Hrick also wants to emphasize that it is a small piece of the puzzle in the response to gender-based violence.
“While we need to look at improving existing systems like the criminal justice system, we also need to look at the broader picture in survivor-centre ways in address and prevent sexual violence outside of the criminal system,” Hrick says.
Lametti says he respects NAWL’s advocacy, but the approach taken in the bill followed the SCC’s guidance in Brown.
“We are confident that the proposed standard will be effective in holding people accountable for violence committed in a state of negligent extreme intoxication,” Lametti says. “It is important to remember that before s. 33.1 of the Code is even put at issue, the accused must first prove—using expert evidence—that they were in a state of extreme intoxication akin to automatism.
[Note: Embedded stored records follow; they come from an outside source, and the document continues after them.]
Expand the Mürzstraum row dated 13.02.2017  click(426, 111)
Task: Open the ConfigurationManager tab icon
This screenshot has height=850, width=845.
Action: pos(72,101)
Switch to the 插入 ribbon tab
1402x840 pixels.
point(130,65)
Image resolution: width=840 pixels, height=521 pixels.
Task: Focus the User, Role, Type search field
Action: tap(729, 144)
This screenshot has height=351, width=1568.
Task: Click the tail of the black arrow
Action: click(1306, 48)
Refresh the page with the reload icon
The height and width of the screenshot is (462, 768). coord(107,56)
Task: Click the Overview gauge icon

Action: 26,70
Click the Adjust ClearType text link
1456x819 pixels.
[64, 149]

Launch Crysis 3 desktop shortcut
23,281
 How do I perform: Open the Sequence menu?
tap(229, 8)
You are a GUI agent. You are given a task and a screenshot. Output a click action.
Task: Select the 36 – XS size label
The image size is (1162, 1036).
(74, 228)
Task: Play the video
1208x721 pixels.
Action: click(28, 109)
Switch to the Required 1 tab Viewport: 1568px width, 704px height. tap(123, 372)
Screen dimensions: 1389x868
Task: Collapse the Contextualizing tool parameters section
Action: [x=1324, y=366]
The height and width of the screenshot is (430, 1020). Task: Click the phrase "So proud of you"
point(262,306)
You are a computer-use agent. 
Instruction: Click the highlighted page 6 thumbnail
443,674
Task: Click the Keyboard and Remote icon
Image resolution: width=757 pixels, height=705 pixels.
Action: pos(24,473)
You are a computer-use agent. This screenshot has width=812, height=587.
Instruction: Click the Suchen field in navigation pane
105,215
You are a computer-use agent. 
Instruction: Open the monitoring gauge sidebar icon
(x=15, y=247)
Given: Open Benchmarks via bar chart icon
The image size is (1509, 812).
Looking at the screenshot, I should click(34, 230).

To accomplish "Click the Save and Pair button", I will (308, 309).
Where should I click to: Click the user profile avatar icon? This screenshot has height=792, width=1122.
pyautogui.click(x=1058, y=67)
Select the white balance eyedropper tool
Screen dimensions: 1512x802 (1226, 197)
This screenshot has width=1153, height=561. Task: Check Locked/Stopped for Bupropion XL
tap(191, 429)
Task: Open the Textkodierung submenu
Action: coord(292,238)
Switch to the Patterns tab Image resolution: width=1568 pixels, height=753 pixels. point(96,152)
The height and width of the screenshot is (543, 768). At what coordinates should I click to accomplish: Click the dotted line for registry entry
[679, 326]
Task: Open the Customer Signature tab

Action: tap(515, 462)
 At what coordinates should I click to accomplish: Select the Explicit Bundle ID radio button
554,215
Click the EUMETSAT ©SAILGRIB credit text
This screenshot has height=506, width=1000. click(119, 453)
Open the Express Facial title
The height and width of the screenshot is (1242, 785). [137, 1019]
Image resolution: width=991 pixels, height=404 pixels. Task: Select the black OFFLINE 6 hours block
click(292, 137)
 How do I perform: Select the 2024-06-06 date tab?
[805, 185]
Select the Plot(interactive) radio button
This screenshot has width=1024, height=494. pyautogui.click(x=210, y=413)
This is a high bar.”
Also, Lametti adds, the SCC clearly stated that alcohol alone is unlikely to bring about the state of automatism, and that intoxication short of automatism is never a defence to violent crimes of general intent like sexual assault or manslaughter.
“The criminal negligence standard is not new to courts or prosecutors,” Lametti says. “We have confidence—backed by consultations with prosecutors—that they will be able to apply it effectively.”
Froc says that NAWL wasn’t given a fighting chance to bring their suggestions before Parliament.
“They consulted us on the fourteenth,” Froc says. “The notice to introduce the bill was given the next day, and then the bill itself was introduced on Friday [June 17th],” Froc says, adding that they only met with someone relatively junior in the Department of Justice and not the person who had carriage on the file.
“It was meant to check a box because they just produced a list of everyone they consulted with and gave it to senators as a way of showing they consulted extensively,” Froc says, adding that it didn’t even describe NAWL correctly.
According to Hrick, the bill deserved “thoughtful consideration” by parliamentarians, but it was up for them to decide if they have received enough information to make an informed decision to support the bill as presented.
Still, Lametti has promised to have the House of Commons and Senate legal committees hold hearings in the fall on the law’s implementation, which is a highly unusual practice.
To Froc, this demonstrates that closer scrutiny was necessary, rather than simply passing a bad law because the government felt they needed to do something to respond to the SCC.
Dale Smith is a contributor based in Ottawa.